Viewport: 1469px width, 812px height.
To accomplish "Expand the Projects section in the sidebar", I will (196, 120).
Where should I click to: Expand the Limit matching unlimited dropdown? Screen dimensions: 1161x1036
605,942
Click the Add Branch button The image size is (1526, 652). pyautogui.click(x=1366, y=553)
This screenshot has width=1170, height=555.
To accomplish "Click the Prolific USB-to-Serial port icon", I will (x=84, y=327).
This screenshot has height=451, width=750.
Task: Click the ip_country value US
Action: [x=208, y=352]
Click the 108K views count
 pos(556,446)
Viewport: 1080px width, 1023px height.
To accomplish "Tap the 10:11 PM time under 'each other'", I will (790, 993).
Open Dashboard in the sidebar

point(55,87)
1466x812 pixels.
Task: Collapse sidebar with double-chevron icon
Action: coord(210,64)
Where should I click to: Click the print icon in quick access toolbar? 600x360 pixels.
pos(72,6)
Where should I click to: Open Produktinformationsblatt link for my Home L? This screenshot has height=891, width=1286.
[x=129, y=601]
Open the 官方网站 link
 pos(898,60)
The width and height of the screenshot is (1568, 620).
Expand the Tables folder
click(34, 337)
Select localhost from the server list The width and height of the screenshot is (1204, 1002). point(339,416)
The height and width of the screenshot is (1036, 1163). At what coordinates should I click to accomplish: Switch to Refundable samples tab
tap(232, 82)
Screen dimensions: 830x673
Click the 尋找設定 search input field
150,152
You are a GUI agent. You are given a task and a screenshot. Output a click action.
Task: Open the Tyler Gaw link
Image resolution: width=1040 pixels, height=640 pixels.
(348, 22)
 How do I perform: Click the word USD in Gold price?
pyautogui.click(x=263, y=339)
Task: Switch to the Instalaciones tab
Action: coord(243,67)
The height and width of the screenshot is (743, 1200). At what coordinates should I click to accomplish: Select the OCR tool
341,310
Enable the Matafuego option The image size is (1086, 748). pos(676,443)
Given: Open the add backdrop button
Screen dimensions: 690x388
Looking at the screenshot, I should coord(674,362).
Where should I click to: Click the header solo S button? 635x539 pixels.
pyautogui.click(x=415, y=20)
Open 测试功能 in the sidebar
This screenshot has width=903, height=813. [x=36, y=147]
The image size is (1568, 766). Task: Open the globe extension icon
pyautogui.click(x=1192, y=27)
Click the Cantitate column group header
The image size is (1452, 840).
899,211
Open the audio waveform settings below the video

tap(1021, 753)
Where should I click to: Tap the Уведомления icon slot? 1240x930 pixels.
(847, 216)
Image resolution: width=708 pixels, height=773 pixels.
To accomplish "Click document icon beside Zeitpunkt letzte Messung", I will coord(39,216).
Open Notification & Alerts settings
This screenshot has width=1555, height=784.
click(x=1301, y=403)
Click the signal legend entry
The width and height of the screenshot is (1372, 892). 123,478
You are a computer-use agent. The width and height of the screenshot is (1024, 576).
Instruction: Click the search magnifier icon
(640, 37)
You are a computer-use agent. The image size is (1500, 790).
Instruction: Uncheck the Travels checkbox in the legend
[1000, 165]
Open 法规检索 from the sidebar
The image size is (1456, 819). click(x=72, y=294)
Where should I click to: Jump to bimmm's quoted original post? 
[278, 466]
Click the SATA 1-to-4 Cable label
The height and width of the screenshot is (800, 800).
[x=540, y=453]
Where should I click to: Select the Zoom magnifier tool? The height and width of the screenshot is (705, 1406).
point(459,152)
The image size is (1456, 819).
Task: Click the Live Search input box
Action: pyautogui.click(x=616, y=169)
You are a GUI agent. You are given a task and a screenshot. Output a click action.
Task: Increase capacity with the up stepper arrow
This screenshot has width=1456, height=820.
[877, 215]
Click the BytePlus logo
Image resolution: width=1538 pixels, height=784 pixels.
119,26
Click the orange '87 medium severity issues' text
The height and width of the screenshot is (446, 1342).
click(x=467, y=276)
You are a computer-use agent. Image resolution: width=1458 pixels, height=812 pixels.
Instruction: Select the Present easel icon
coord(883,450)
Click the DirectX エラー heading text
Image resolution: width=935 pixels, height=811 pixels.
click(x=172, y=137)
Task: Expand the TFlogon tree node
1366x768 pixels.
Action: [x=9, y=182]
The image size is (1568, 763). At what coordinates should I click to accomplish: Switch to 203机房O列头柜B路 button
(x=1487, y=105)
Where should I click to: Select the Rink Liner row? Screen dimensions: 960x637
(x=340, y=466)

===

What you have to do.
Put every line of the rows from the very first one up to and including the line with "Click the Add" into a JSON list of strings, one string per line, with blank lines left out.

Response.
[
  "Viewport: 1469px width, 812px height.",
  "To accomplish \"Expand the Projects section in the sidebar\", I will (196, 120).",
  "Where should I click to: Expand the Limit matching unlimited dropdown? Screen dimensions: 1161x1036",
  "605,942",
  "Click the Add Branch button The image size is (1526, 652). pyautogui.click(x=1366, y=553)"
]